= Description of the task =
Go through the records below from the first line and print each one exactly, stopping after the line that contains "Given: Open the Blender logo menu". Do not print pictures or anything past that line.

= Stored records =
>>>>
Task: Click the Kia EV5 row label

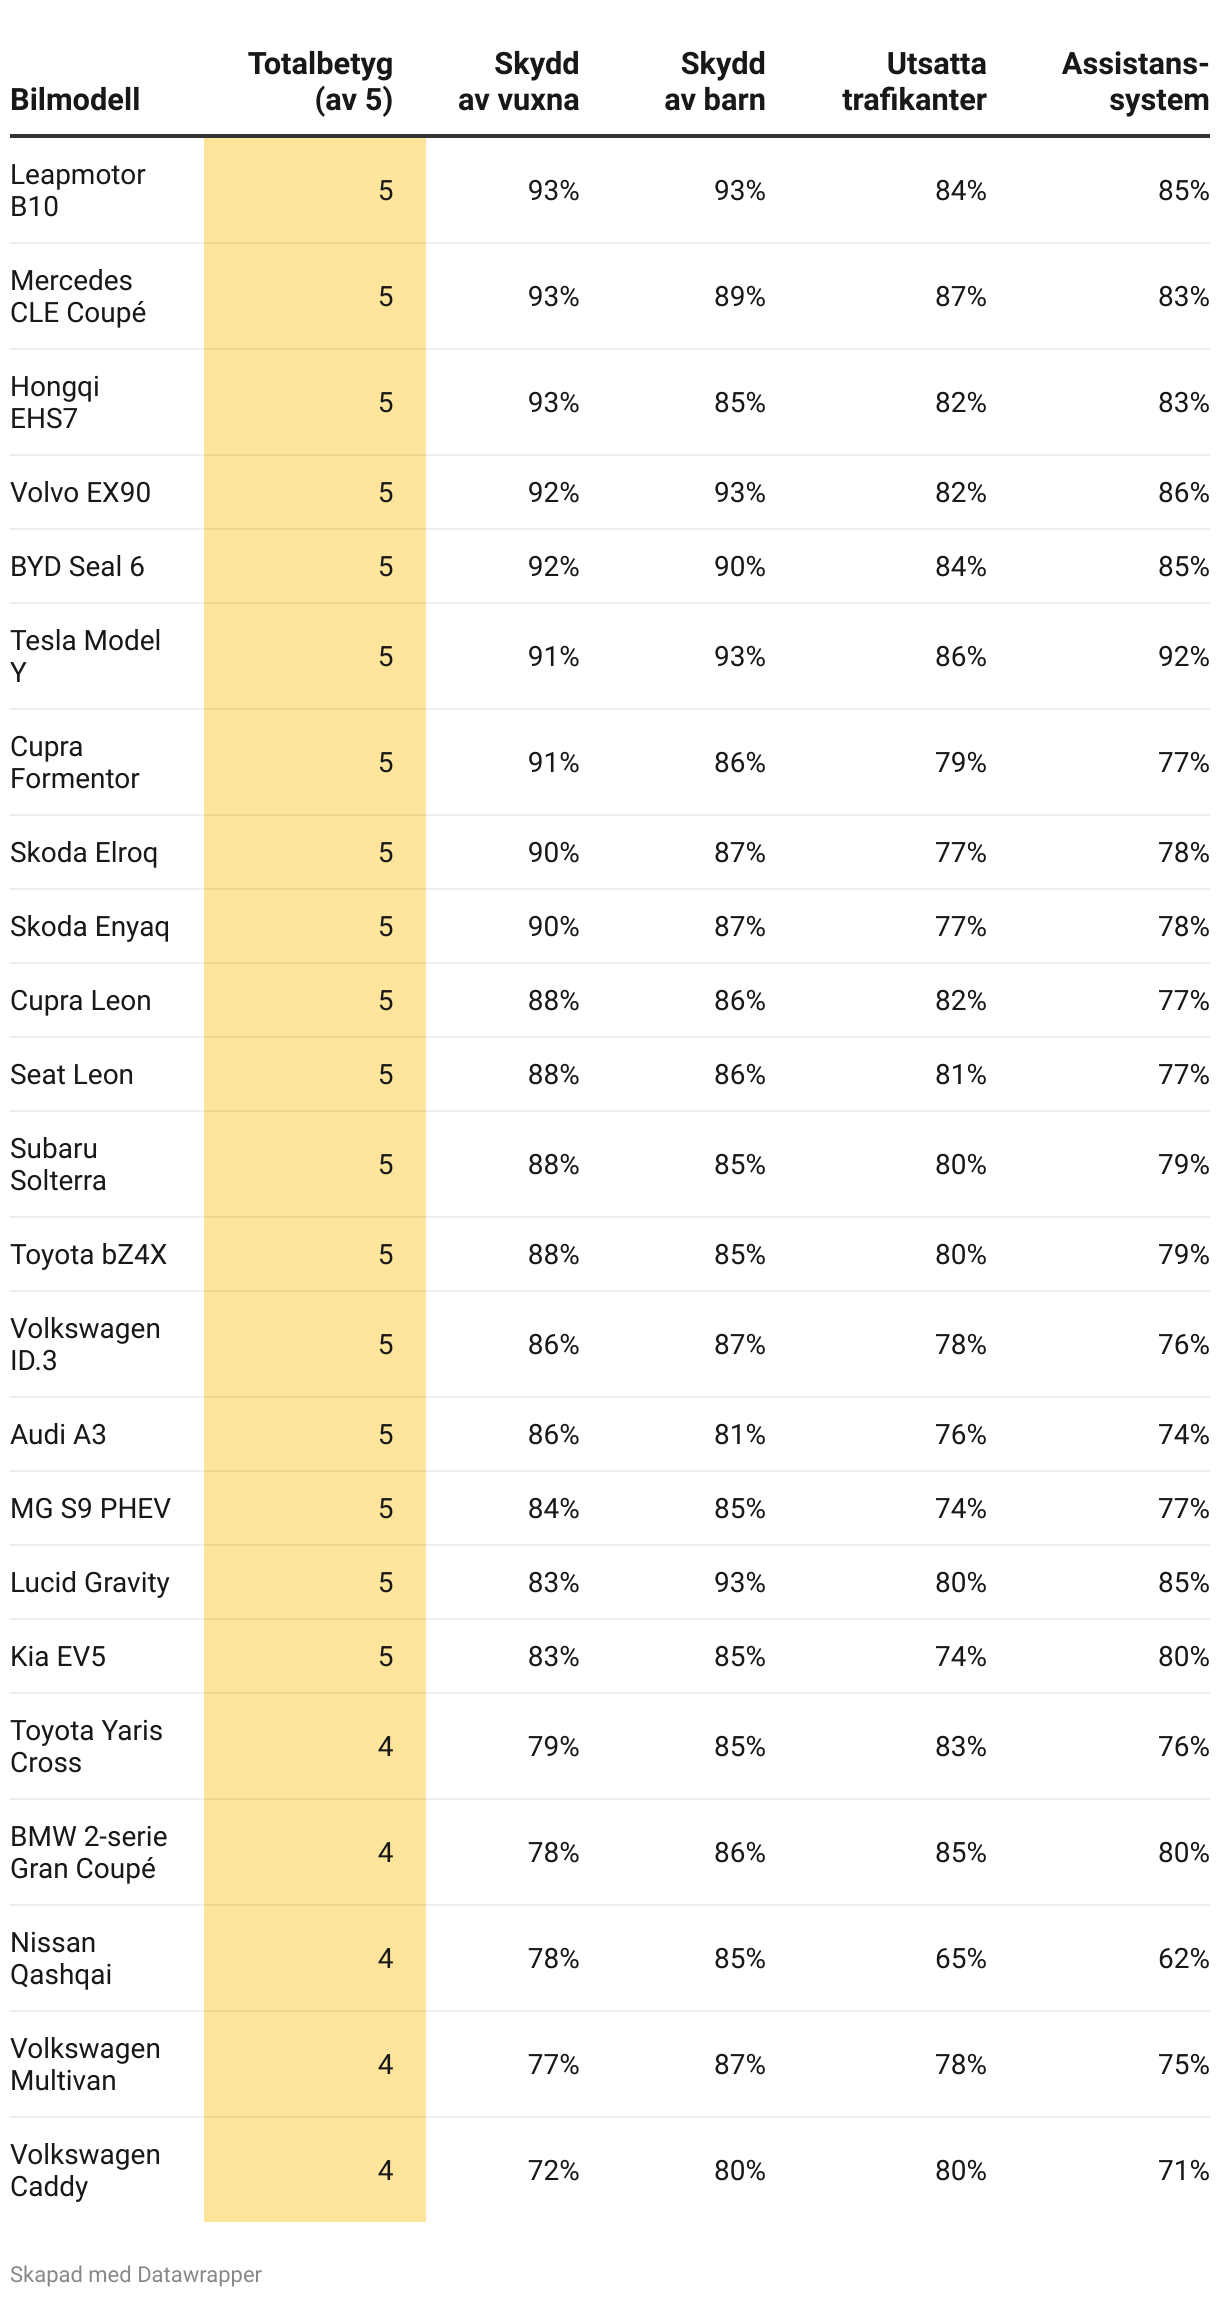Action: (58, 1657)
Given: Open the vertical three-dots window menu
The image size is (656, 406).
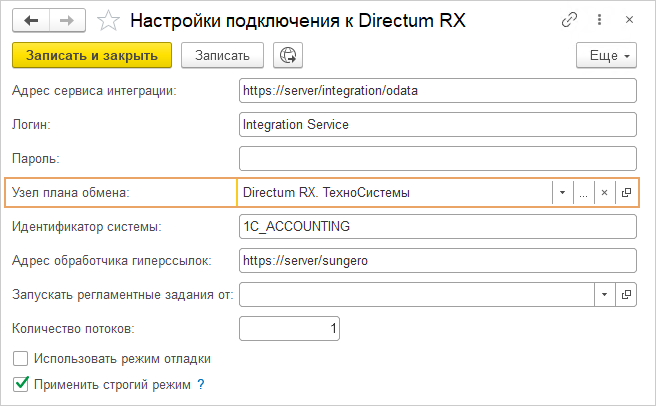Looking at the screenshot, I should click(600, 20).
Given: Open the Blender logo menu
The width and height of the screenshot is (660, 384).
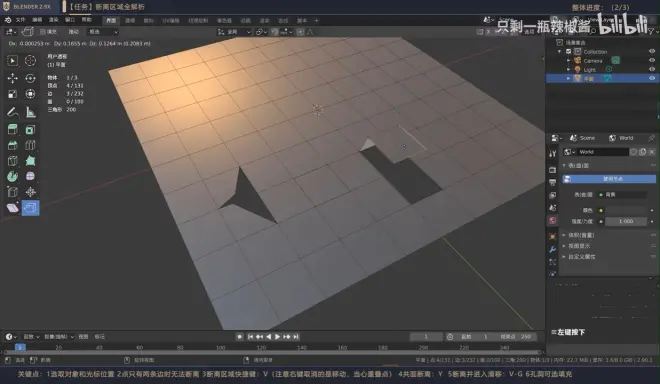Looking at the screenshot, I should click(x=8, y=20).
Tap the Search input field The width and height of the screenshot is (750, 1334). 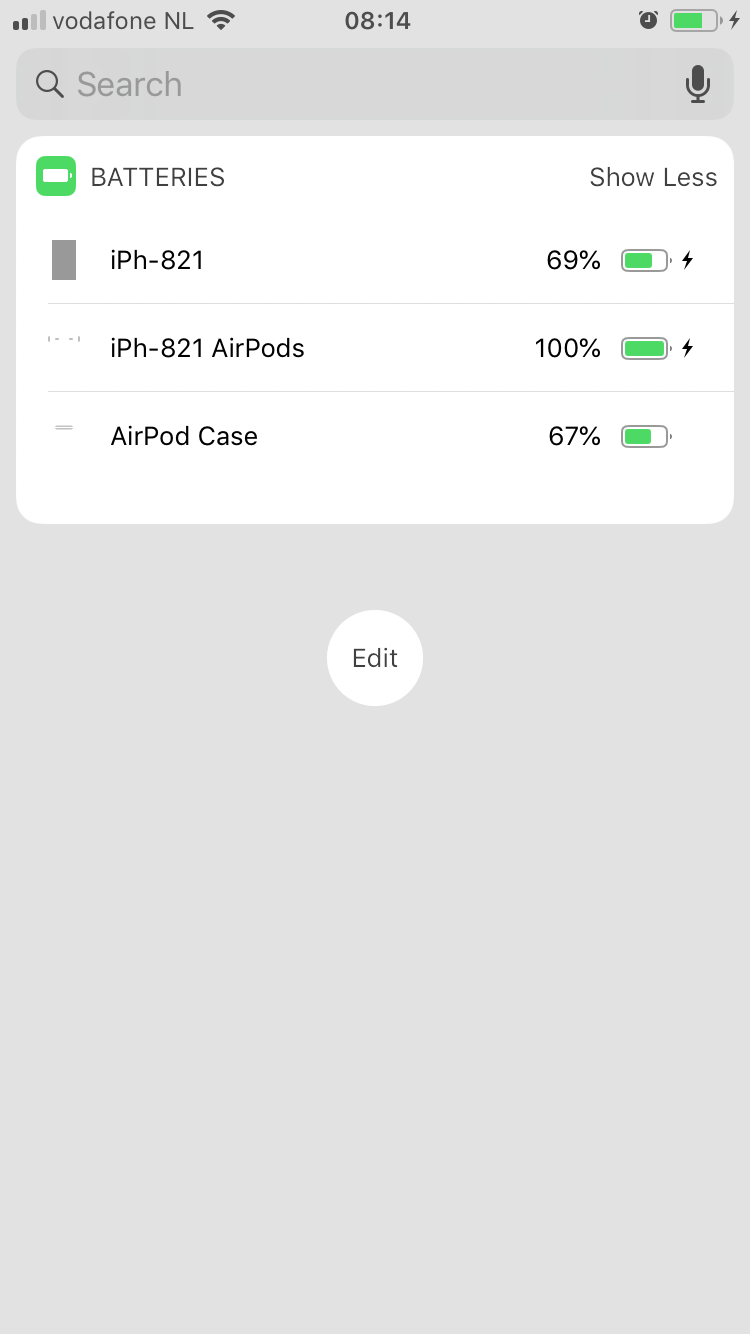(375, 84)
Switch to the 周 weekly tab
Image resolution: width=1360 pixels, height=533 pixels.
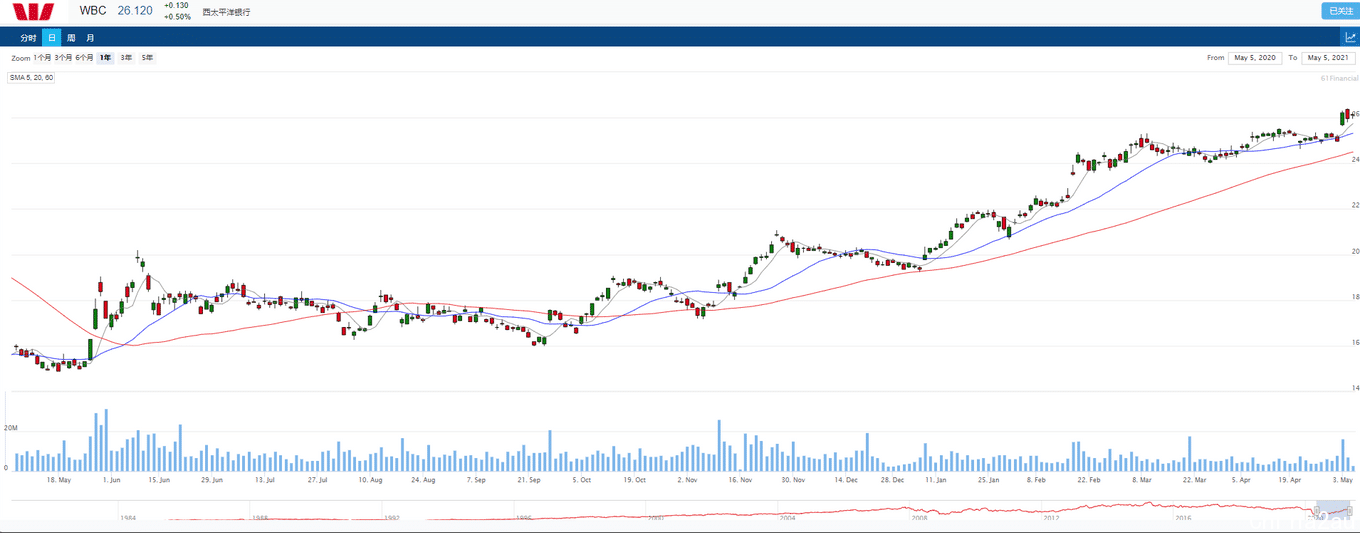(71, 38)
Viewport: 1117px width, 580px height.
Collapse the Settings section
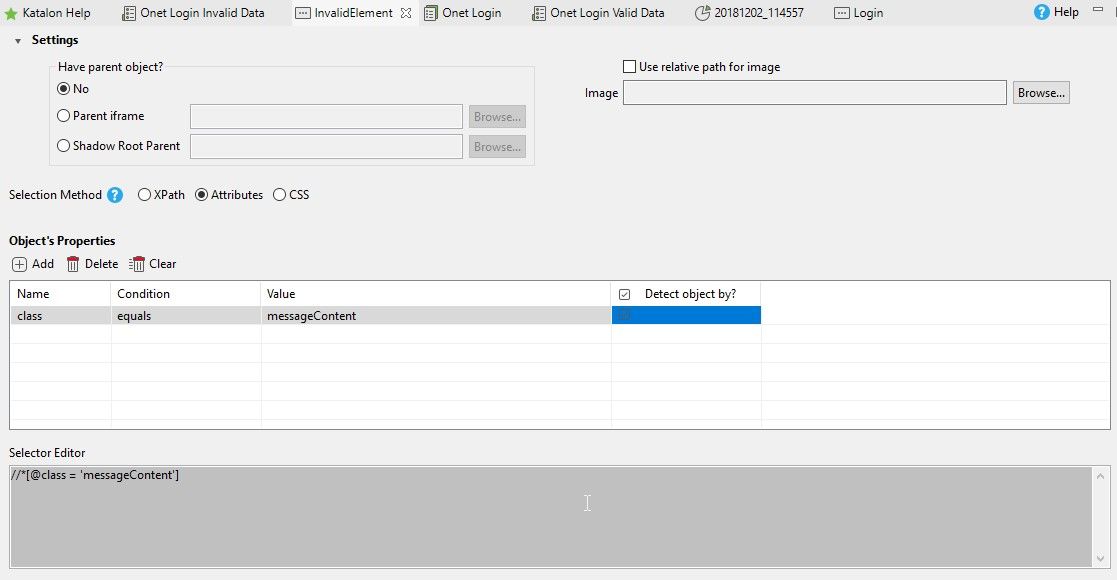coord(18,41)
<<<<
= Written solution =
Task: Click the Kia EV5 row label

Action: (58, 1657)
Given: Open the vertical three-dots window menu
The image size is (656, 406).
Looking at the screenshot, I should click(600, 20).
Given: Open the Blender logo menu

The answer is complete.